Exception à des fins d’information immédiate. – Pour en terminer avec l’actualité des exceptions au droit d’auteur, signalons un arrêt de la Cour de cassation(44) considérant sans surprise qu’un site exploitant une base de données comportant des informations générales sur les cotations du marché de l’art ne peut invoquer l’exception prévue par l’article L. 122-5, 9o, du Code de la propriété intellectuelle pour justifier des reproductions et des représentations d’œuvres d’art graphiques sans autorisation des ayants droit. En effet, une des conditions de ce texte, la poursuite « d’un but exclusif d’information immédiate », n’est pas remplie par le site concerné qui offre de façon permanente les reproductions ou représentations litigieuses.

Droit de suite. – La question de savoir si les dispositions de l’article L. 122-8 du Code de la propriété intellectuelle qui mettent le droit de suite « à la charge du vendeur » sont d’ordre public a divisé les juridictions françaises(45).
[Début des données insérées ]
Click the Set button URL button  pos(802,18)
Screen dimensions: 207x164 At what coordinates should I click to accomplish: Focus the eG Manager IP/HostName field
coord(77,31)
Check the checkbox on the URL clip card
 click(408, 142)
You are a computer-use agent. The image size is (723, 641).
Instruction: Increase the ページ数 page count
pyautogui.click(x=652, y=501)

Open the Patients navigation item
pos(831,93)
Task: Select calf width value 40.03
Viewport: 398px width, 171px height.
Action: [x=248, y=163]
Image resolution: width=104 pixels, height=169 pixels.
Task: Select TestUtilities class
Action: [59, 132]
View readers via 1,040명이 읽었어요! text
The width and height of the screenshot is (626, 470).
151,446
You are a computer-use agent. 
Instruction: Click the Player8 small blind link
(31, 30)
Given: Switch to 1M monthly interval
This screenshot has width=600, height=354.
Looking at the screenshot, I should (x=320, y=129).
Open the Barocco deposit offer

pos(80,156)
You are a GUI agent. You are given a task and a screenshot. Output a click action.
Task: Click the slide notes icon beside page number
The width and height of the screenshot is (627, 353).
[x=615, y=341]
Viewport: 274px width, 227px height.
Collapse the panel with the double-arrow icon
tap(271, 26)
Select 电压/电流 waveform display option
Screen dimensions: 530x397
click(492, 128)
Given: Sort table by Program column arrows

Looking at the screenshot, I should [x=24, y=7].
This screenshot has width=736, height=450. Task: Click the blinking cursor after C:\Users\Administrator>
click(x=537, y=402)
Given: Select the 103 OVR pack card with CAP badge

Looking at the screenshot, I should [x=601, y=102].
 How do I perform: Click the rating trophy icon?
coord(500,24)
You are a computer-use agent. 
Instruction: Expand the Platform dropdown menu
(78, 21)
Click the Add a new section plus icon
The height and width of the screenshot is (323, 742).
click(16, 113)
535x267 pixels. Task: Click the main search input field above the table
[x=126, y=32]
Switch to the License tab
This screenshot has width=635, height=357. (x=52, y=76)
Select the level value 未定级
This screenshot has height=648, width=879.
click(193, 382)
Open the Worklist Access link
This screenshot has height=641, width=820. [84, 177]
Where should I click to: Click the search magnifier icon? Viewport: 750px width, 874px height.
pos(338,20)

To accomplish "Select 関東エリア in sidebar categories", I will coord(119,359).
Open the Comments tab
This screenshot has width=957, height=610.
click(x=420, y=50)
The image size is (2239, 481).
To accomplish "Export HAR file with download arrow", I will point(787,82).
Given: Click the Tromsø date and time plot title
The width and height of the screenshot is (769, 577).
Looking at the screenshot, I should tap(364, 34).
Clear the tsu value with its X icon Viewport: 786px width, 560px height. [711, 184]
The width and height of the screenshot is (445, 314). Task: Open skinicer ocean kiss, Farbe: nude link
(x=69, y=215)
La Cour de cassation(46), à l’occasion d’un litige opposant le Syndicat national des antiquaires à Christie’s France sur la licéité d’une clause de ses conditions générales de vente imputant à l’acheteur le montant du droit de suite, a interrogé la Cour de justice sur l’interprétation de l’article 1er, paragraphe 4, de la directive no 2001/84/CE du 27 septembre 2001(JOCE 13 oct., no L 272) dont est issu l’article L. 122-8. Ce texte prévoit que le droit de suite est à la charge du vendeur, toutefois les États membres peuvent prévoir qu’un professionnel du marché de l’art intervenant dans la vente puisse soit être responsable du paiement, soit partager avec le vendeur la responsabilité du paiement. Pour la Cour européenne(47), la directive ne se prononce pas clairement « sur l’identité de la personne qui doit supporter définitivement le coût de la redevance due à l’auteur au titre du droit de suite ». Elle considère, par conséquent que l’article 1er doit être interprété au regard des objectifs poursuivis par la directive, au rang desquels figure notamment l’objectif de mettre fin aux distorsions de concurrence tout en limitant l’harmonisation aux dispositions nationales qui ont une incidence directe sur le fonctionnement du marché. Selon elle, cet objectif exige de définir le mode de calcul du droit de suite et de préciser la personne responsable du paiement, mais pas de déterminer qui en supportera définitivement le coût (pts 29 et 30). La Cour en conclut que la directive ne s’oppose pas à ce que la personne désignée par le droit d’un État membre comme redevable du droit de suite, qu’il s’agisse du vendeur ou d’un professionnel du marché de l’art, puisse obtenir d’une autre personne l’engagement de supporter définitivement le coût de ce droit. Néanmoins, cet aménagement contractuel ne doit pas affecter les obligations et la responsabilité de la personne redevable du droit de suite envers l’auteur (pt 32). La Cour de cassation(48) a pris acte de cette interprétation en censurant, pour violation de l’article L. 122-8, la cour d’appel de Paris qui avait déclaré nulle la clause des conditions générales de vente de la société Christie’s France, au motif que ce texte n’autorisait aucune dérogation.



2o/

Aspects procéduraux et sanctions

Qualité pour d’agir. – La question de savoir si un auteur ayant adhéré à une société de gestion collective conserve la possibilité d’agir en contrefaçon parallèlement à l’action de la société fait l’objet d’un revirement de jurisprudence. En 1998, la Cour de cassation(49) avait décidé que « les auteurs et éditeurs ayant adhéré à la SACEM n’en conservaient pas moins l’exercice de leurs droits sur l’œuvre, dont ils pouvaient demander la protection, notamment, par l’action en contrefaçon ». Un arrêt publié au Bulletin(50) revient clairement sur cette position par un attendu lapidaire ( 004). L’arrêt écarte le pourvoi de deux auteurs faisant grief à la Cour d’appel d’avoir déclaré irrecevable leur action contre un contrefacteur au motif qu’ils avaient adhéré à la SACEM. La Cour considère désormais que, sauf carence de la société de gestion collective, les adhérents ne peuvent défendre personnellement les droits patrimoniaux qui ont fait l’objet d’une cession. C’est une solution satisfaisante, justifiée par le caractère fiduciaire de la cession faite à la SACEM, qui évite les désordres que peuvent créer des actions parallèles intempestives, tout en assurant aux adhérents une possibilité d’action en cas de carence de la société gestionnaire.







EXTRAITS


« (…) Attendu qu’en application de l’article 1er des statuts de la SACEM, l’auteur ayant, par son adhésion, fait apport de l’exercice de ses droits patrimoniaux, est dès lors irrecevable, sauf carence de cette société, à agir personnellement en défense de ceux-ci (…) le moyen n’est pas fondé (…) »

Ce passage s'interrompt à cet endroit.